Recently an invitation landed in my inbox to receive a new wine book for review purposes. The title was interesting, Wine 123, but it was the subtitle of the book that drew me in, All you need to know about wine in 90 minutes or less. Really? I was curious to read what the author, Monika Elling, considered essential to learning about wine.
Monika has years of experience in the wine and spirits trade as well as public relations and marketing. She does manage to cover quite a lot of information in 55 pages and I think the book would give a budding wine enthusiast a good foundation upon which to build their wine knowledge.
Her WOW Index, Weight of Wine Index, is defined for both white and red wines and is based on the intensity of the wine’s color. It takes into account oak aging and the alcohol level of wine, as well as grape variety, on the weight and flavor profile of wine. It is a useful index with a catchy abbreviation. She provides a helpful chart with common grape varieties, flavor profiles and WOW Index for the reader to use as a guide.
Subsequent chapters discuss Burgundy, Bordeaux, Pinot Noir, Old World vs New World wines in general, but useful, terms. The reader learns how to read a wine bottle label, what grape varieties are allowed and how the wines of Burgundy and Bordeaux are classified.
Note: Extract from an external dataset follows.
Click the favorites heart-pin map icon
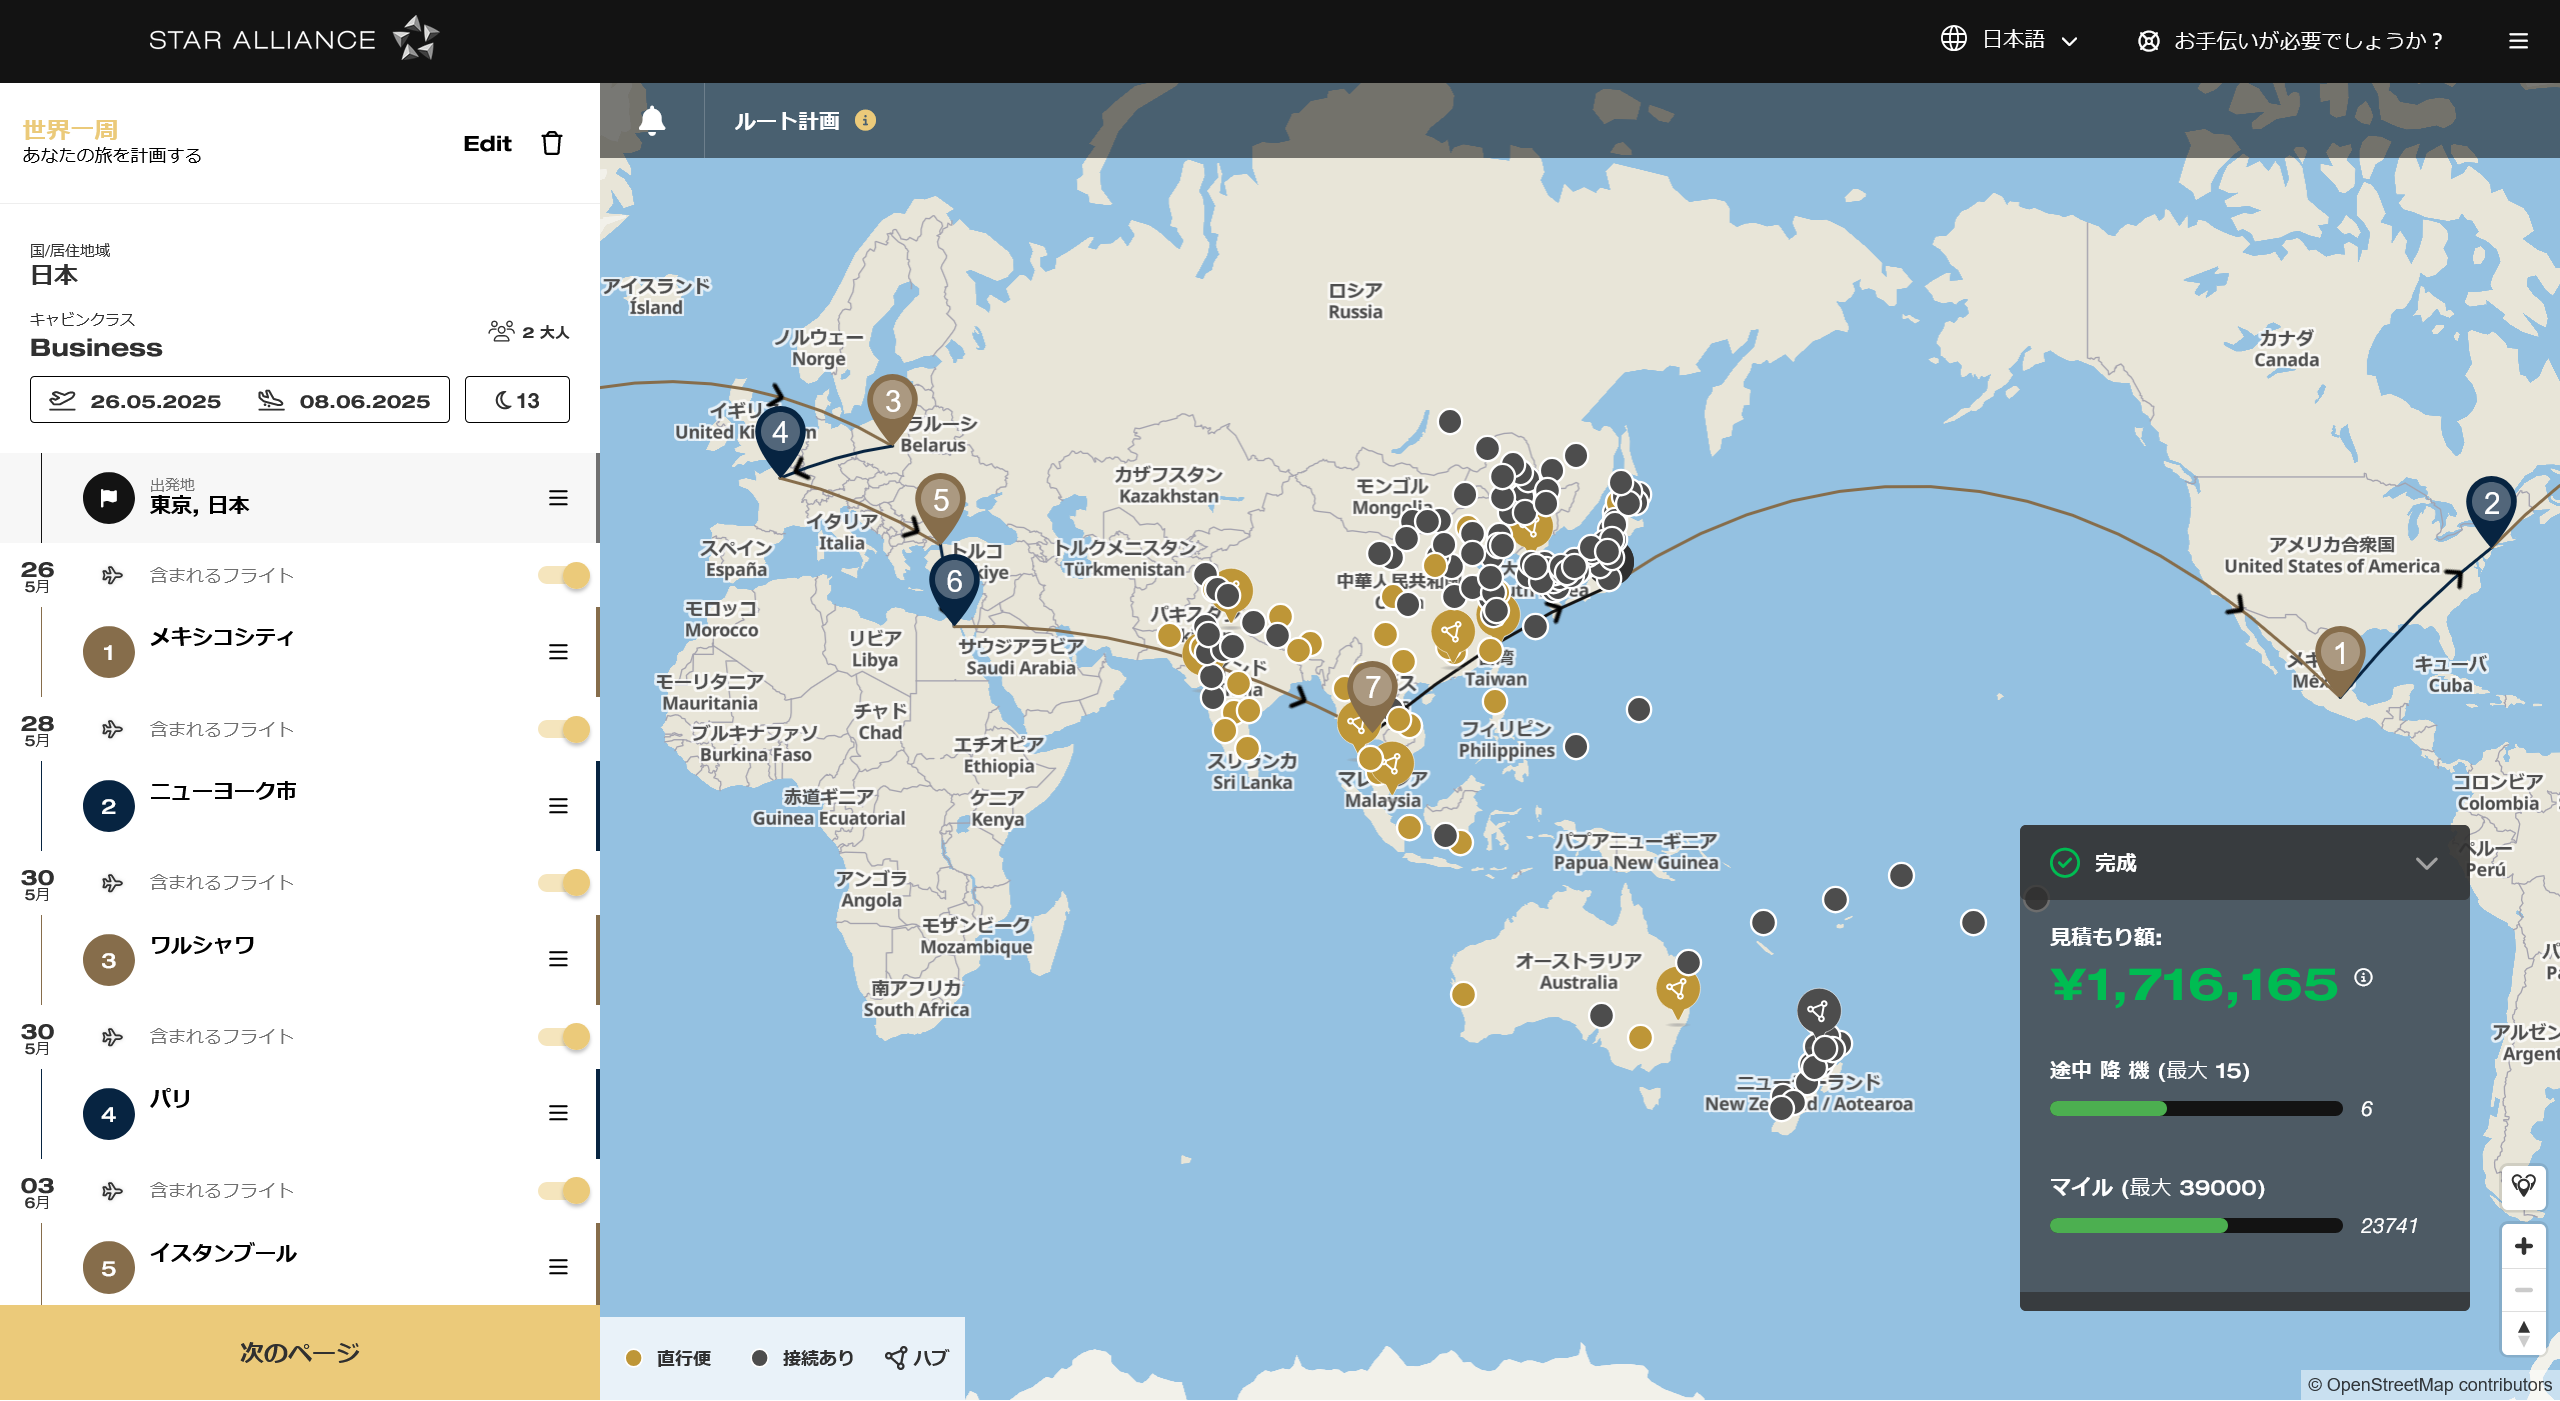The image size is (2560, 1401). 2523,1186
The same general discussion follows in chapters about screw top wines, and why they came about, bubbly, rosé and dessert wines. The discussion hits the high points wine drinkers are likely to encounter when making purchasing decisions.
Another chapter titled “The Scary Restaurant Wine List” gives the reader practical advice on how to choose a wine that will suit her taste and match the food she chooses.
Wine 123 is a quick read with lots of helpful information. I particularly like the useful summary, which includes multiple bullet points, at the end of every chapter. And, the book is small enough to carry as a quick reference. As Monika accurately states, “Think of this book as your cheat-sheet on wine.” It’s a very good place for the beginning wine drinker to start their understanding of wine.